Carotid PWV and TyG index may help discriminate LAA from SVO in acute ischemic stroke
A retrospective cohort study analyzed 298 consecutive acute ischemic stroke patients (179 with small-vessel occlusion, 119 with large-artery atherosclerosis) from a single center between September 2021 and November 2023. The study examined whether combining carotid pulse wave velocity (PWV) with triglyceride-glucose (TyG) index could improve early in-hospital discrimination between LAA and SVO etiologies.
Patients with LAA showed significantly higher median carotid PWV (17.72 m/s) compared to those with SVO (15.02 m/s), with p < 0.001. The researchers developed a predictive model integrating PWV, TyG index, and clinical indicators to aid discrimination. The study did not report specific effect sizes, TyG index values, or model performance metrics.
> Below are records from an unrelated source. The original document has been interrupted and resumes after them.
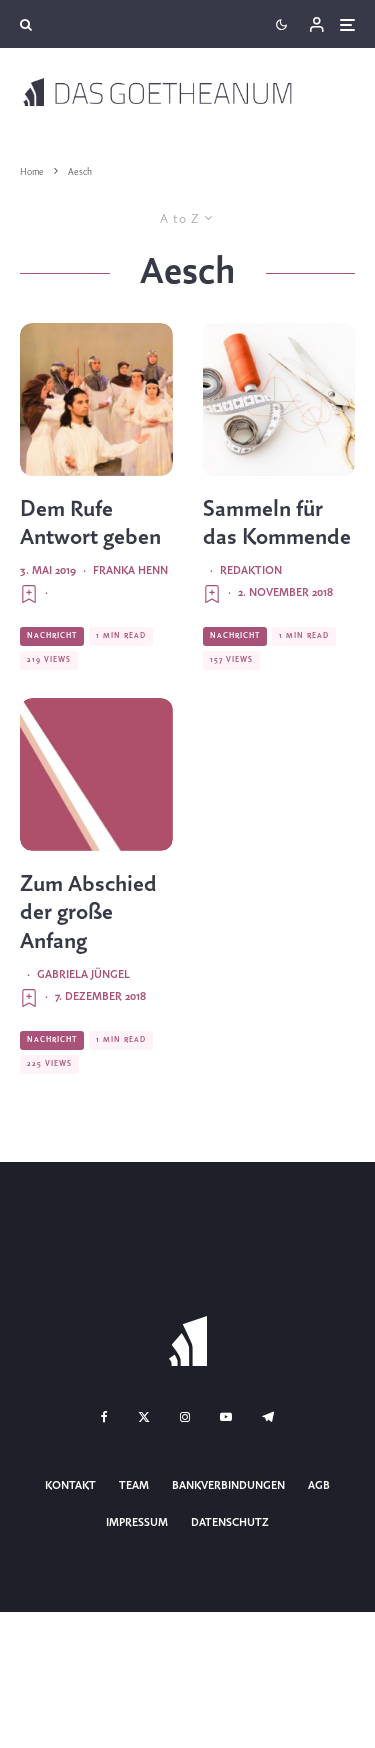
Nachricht (52, 636)
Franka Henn (130, 571)
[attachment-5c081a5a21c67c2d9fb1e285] (96, 774)
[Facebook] (104, 1417)
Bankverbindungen (228, 1486)
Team (134, 1486)
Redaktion (251, 571)
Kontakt (70, 1486)
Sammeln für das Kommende (277, 524)
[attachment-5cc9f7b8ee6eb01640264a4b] (96, 399)
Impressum (137, 1523)
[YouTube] (226, 1417)
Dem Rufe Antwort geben (90, 524)
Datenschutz (230, 1523)
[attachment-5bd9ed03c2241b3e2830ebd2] (279, 399)
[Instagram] (185, 1417)
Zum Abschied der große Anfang (88, 914)
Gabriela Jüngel (83, 975)
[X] (144, 1417)
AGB (319, 1486)
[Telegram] (268, 1417)
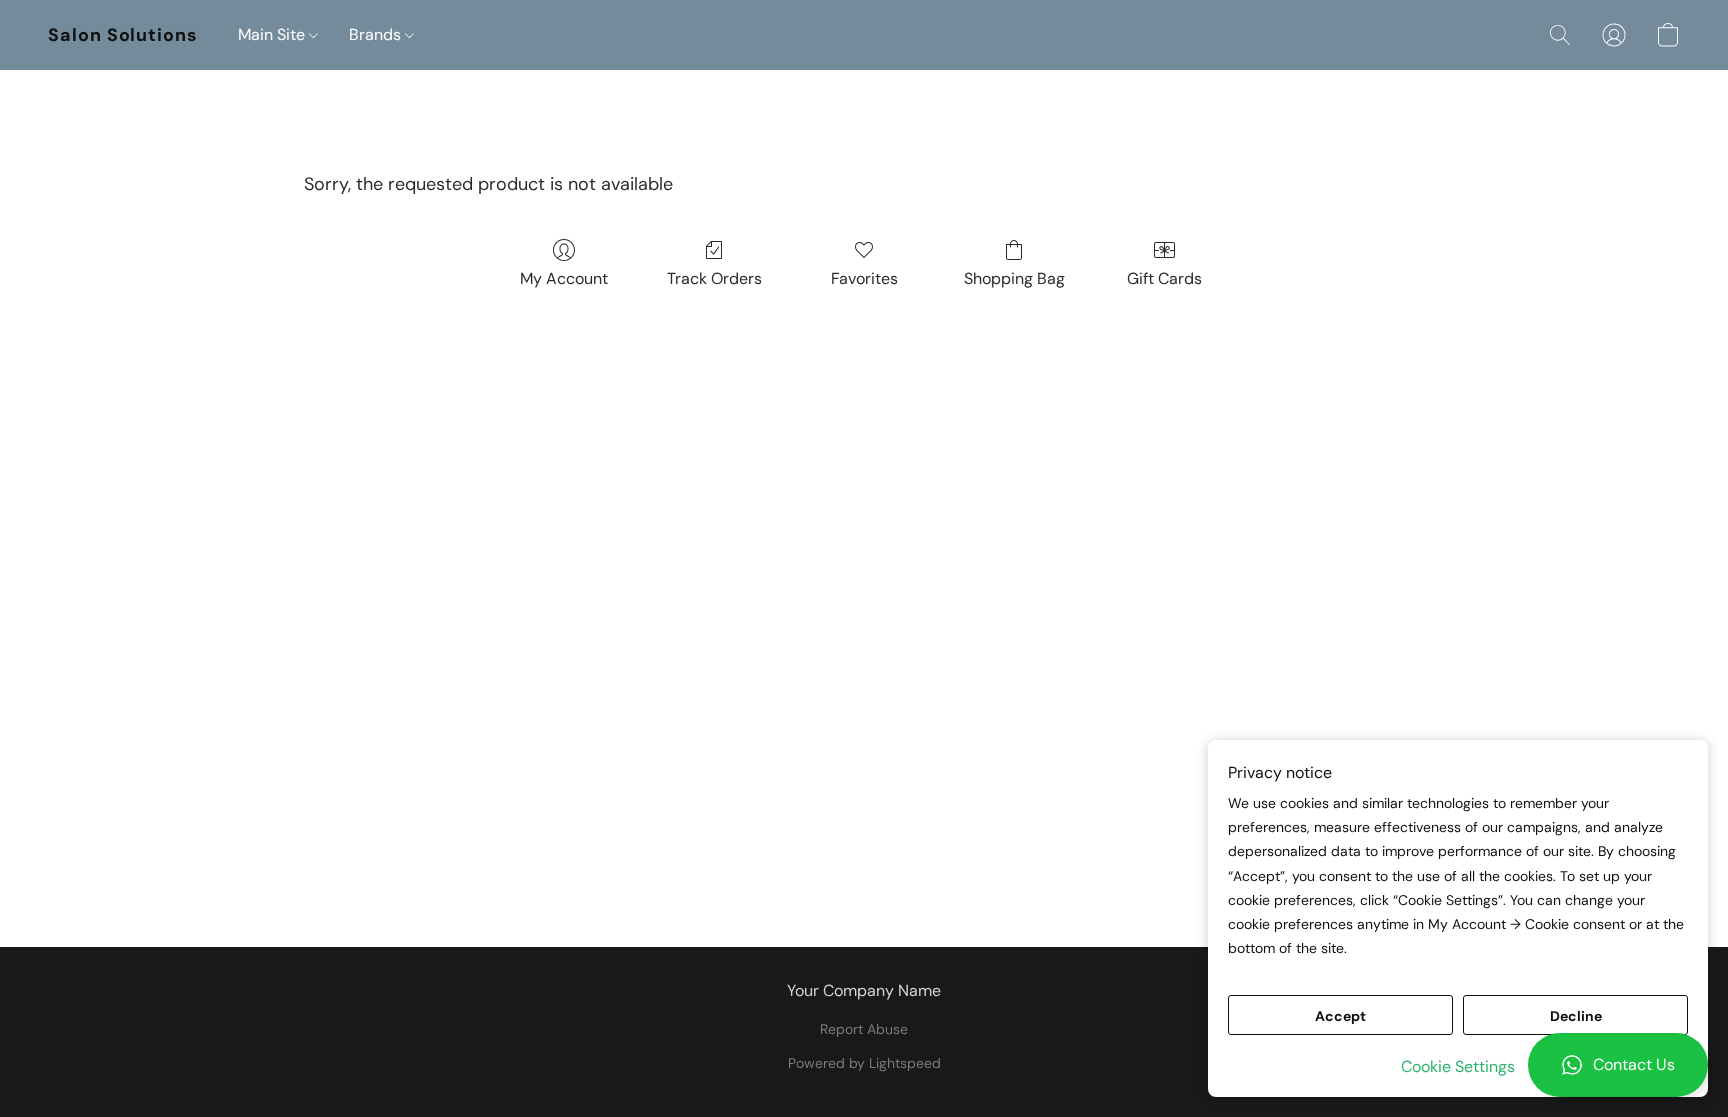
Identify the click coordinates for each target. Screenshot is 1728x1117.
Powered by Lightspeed (864, 1063)
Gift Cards (1164, 278)
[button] (1618, 1065)
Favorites (864, 278)
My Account (564, 278)
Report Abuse (864, 1029)
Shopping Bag (1014, 278)
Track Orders (714, 278)
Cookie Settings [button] (1458, 1066)
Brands (377, 34)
Safety and tolerability data were not reported. The primary limitation is the single-center retrospective design, which limits generalizability and introduces potential selection bias. The study authors note this approach may be clinically relevant when advanced imaging is unavailable or delayed, but emphasize this represents association rather than causation.
This observational evidence suggests PWV and TyG index may help differentiate stroke mechanisms, but requires prospective validation. Clinicians should interpret these findings cautiously given the study design limitations and lack of external validation.